- [TASK INSTRUCTIONS]:
1. In the reflection on transcendent moments, what did Sarah want instead of a traditional wedding?
2. Set down a passage from the reflection on transcendent moments word for word. Begin at the words "Some transcendent moments" and stop after "of great sadness.".

DOCUMENT SEGMENT START

Some transcendent moments knock us to the ground; the veil that hides that holy face is dramatically split. It may last only for an instant, but it remains with us as sacred memory, a holy vision of terror and strength. For me, these moments have been moments of great emotional elation and moments of great sadness.
The first, an emotional high. It was my daughter Sarah’s wedding. It was like all the facets in the home of my body were turned on, full blast, and every experience entering my body ran the full range of feeling between ecstasy and terror at the same moment.
Sarah decided she wanted a down payment on a house rather than a traditional wedding. Only immediate family was in the church that morning, so there were no distractions in my heart. Every word from the celebrant’s mouth, every smile from my daughter’s face, every chord from the organ’s belly, every sigh from the family’s yes, every internal motion in my body’s beating soul played me like a violin on its best day. I burned with joy.
Flashes of feeling and intuitive insight folded in on themselves. As if I stood on the threshold of the mysteries of mysteries, I experienced myself witnessing the wedding of earth and sky, of the first man and first woman, of God and man on the altar that day. I was standing at the center of the universe and seeing, clearly, far beyond the horizon of what was taking place there that morning. I was lifted into a transcendent moment and I had no words to speak it.

DOCUMENT SEGMENT END
EXERCISE DATA START

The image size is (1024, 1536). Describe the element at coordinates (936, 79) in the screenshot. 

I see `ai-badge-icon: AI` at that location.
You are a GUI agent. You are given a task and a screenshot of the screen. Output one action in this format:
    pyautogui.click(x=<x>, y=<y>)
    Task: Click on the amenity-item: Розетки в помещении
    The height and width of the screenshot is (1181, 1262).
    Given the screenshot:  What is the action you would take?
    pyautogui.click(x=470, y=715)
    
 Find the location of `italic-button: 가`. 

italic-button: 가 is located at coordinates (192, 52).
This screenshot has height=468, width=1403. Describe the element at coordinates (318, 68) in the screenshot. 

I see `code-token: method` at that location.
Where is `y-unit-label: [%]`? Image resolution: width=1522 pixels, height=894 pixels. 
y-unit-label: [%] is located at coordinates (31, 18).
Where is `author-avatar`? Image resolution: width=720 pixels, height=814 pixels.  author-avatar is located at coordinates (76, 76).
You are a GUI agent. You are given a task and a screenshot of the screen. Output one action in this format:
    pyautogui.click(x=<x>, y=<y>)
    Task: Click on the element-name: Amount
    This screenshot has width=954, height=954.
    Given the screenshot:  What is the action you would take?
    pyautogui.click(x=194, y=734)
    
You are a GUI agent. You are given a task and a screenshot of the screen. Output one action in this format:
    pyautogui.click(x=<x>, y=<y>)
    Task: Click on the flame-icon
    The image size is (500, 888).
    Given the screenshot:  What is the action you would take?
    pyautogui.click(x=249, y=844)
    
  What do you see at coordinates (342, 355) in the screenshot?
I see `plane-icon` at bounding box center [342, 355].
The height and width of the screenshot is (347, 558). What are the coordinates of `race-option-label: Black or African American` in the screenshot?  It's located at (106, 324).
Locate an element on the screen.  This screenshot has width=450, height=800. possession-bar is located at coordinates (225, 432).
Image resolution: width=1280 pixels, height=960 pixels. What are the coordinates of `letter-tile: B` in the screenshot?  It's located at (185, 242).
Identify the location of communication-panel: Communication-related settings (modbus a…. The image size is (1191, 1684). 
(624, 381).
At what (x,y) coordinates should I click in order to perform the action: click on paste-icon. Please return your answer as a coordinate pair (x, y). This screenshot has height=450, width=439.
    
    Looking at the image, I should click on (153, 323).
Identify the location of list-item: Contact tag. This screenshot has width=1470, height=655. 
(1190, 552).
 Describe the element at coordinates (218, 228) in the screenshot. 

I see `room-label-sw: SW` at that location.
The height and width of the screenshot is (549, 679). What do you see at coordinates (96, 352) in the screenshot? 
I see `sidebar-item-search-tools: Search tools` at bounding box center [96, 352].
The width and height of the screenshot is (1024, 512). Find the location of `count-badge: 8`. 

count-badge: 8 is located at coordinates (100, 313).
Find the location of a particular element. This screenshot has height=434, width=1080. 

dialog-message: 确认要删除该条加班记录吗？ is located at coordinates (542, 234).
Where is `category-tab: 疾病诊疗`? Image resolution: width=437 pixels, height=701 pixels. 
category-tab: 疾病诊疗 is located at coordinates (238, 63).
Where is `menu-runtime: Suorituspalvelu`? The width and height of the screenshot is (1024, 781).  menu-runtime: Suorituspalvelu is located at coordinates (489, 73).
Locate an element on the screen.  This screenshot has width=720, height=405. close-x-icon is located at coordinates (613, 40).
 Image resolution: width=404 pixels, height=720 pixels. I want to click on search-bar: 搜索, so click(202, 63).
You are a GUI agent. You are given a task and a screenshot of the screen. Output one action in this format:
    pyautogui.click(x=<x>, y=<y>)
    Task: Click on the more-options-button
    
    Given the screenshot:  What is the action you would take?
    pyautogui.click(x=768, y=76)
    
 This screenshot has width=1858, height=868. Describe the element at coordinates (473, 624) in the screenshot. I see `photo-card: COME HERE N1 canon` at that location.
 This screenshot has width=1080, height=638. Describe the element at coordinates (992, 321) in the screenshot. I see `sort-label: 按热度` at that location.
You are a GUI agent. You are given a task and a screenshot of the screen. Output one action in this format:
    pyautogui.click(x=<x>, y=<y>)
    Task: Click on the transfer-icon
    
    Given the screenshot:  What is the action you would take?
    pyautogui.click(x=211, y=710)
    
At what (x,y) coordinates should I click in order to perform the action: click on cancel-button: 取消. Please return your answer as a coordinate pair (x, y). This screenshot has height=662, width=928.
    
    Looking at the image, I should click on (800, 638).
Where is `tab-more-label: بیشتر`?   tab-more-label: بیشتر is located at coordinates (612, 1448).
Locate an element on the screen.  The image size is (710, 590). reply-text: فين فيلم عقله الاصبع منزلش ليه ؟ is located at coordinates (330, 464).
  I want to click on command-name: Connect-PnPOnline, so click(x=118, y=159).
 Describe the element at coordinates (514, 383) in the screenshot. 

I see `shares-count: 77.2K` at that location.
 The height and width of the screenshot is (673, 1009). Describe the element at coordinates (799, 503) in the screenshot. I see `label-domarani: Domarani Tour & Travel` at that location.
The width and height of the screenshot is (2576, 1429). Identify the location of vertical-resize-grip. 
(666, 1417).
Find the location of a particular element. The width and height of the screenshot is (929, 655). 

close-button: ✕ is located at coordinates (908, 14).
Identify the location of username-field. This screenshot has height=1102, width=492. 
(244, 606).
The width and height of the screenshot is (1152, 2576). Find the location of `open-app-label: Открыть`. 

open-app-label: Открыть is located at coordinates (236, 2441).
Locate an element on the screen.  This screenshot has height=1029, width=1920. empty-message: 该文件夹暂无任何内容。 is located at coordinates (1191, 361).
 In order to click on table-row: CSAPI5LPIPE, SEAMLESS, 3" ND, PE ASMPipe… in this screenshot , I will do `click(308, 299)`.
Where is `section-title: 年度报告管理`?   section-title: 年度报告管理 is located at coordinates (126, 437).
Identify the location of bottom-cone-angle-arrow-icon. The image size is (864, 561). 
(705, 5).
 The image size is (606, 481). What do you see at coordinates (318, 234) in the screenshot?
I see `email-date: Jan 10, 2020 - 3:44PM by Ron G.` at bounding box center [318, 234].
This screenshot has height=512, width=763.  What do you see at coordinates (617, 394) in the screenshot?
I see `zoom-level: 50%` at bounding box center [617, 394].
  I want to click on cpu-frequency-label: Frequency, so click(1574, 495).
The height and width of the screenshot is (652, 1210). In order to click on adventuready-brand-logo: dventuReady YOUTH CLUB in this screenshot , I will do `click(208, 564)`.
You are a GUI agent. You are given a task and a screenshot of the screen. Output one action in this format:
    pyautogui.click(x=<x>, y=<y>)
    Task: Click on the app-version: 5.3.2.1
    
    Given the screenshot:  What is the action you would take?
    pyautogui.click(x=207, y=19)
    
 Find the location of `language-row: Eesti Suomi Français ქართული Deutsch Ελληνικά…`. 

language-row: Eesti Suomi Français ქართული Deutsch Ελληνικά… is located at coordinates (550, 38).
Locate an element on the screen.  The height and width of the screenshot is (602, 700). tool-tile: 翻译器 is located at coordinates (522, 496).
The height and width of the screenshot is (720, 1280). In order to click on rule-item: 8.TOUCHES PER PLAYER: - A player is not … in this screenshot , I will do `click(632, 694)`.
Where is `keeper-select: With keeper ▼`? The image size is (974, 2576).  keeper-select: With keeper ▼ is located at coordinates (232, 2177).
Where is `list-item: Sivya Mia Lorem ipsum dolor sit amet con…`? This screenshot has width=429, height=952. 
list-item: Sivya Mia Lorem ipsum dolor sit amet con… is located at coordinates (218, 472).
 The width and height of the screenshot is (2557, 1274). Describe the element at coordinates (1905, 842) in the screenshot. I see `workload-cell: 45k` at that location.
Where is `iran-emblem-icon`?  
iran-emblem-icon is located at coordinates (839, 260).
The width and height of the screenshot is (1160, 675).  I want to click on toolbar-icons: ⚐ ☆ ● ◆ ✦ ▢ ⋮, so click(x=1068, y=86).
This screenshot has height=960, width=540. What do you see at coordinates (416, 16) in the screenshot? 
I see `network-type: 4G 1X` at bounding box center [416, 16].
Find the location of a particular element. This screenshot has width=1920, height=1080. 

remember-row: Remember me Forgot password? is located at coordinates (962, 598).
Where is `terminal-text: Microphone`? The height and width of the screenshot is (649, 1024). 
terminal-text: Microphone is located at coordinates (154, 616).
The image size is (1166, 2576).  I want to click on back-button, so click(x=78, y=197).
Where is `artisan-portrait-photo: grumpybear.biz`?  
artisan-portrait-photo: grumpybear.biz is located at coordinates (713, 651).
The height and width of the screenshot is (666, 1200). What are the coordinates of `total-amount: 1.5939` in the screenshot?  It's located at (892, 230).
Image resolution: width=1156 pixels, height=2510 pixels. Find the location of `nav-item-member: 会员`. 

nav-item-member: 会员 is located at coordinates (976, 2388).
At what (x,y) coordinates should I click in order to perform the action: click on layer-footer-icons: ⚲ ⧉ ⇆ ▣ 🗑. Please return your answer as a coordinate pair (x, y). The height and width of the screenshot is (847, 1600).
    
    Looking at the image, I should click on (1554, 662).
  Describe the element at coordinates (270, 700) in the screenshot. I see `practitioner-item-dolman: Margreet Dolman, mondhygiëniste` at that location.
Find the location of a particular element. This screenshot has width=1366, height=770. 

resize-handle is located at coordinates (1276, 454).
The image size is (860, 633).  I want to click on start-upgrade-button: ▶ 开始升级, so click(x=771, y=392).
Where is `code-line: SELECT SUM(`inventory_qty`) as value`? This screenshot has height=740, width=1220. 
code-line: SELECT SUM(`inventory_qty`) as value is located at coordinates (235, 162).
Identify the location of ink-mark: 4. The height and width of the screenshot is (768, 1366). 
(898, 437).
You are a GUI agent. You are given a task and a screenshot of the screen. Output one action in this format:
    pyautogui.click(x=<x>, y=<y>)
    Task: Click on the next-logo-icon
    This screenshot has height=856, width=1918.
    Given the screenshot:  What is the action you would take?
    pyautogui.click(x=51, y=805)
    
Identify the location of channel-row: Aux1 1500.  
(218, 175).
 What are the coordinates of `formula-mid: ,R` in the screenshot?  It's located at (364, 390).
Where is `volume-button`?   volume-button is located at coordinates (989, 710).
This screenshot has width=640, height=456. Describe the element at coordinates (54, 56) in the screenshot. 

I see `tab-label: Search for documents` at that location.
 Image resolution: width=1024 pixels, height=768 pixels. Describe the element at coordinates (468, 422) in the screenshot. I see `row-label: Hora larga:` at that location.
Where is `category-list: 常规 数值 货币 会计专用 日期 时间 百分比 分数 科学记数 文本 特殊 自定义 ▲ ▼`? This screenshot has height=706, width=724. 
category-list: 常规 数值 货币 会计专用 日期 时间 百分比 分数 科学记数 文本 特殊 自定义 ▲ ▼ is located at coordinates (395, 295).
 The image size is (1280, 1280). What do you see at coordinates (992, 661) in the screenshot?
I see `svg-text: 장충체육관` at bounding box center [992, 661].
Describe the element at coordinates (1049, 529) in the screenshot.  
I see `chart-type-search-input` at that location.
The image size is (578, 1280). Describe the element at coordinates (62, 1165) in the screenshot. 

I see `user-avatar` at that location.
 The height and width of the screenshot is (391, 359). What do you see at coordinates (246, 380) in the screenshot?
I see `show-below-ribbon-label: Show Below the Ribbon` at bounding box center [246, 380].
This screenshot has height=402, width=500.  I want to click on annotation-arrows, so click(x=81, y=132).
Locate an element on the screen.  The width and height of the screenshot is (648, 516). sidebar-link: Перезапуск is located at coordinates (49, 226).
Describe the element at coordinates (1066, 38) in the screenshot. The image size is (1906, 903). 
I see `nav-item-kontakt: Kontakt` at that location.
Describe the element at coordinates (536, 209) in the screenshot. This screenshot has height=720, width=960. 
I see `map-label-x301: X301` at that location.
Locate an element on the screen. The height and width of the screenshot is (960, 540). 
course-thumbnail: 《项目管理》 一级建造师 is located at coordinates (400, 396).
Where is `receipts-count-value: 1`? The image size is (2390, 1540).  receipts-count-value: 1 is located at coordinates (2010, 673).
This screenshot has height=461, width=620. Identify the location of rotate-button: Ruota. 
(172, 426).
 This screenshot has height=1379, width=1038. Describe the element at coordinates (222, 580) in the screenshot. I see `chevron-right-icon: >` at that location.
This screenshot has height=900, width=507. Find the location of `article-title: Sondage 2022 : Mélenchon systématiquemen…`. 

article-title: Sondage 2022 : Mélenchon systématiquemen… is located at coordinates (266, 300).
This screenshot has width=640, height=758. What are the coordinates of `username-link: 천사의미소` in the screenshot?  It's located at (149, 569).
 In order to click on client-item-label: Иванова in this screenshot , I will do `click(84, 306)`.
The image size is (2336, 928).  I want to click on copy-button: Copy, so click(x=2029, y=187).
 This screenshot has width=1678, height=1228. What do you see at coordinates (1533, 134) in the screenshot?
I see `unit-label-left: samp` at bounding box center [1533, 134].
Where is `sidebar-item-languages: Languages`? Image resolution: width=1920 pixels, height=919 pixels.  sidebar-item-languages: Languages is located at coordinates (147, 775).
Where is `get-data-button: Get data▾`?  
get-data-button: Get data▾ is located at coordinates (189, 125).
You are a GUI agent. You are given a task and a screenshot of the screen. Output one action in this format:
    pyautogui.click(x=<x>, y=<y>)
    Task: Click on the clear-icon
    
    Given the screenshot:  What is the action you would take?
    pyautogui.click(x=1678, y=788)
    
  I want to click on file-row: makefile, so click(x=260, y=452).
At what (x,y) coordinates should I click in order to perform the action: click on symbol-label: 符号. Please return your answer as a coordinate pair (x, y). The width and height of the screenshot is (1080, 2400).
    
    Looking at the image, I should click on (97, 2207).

EXERCISE DATA END

- [EXERCISE ANSWERS]:
1. A down payment on a house.

2.
Some transcendent moments knock us to the ground; the veil that hides that holy face is dramatically split. It may last only for an instant, but it remains with us as sacred memory, a holy vision of terror and strength. For me, these moments have been moments of great emotional elation and moments of great sadness.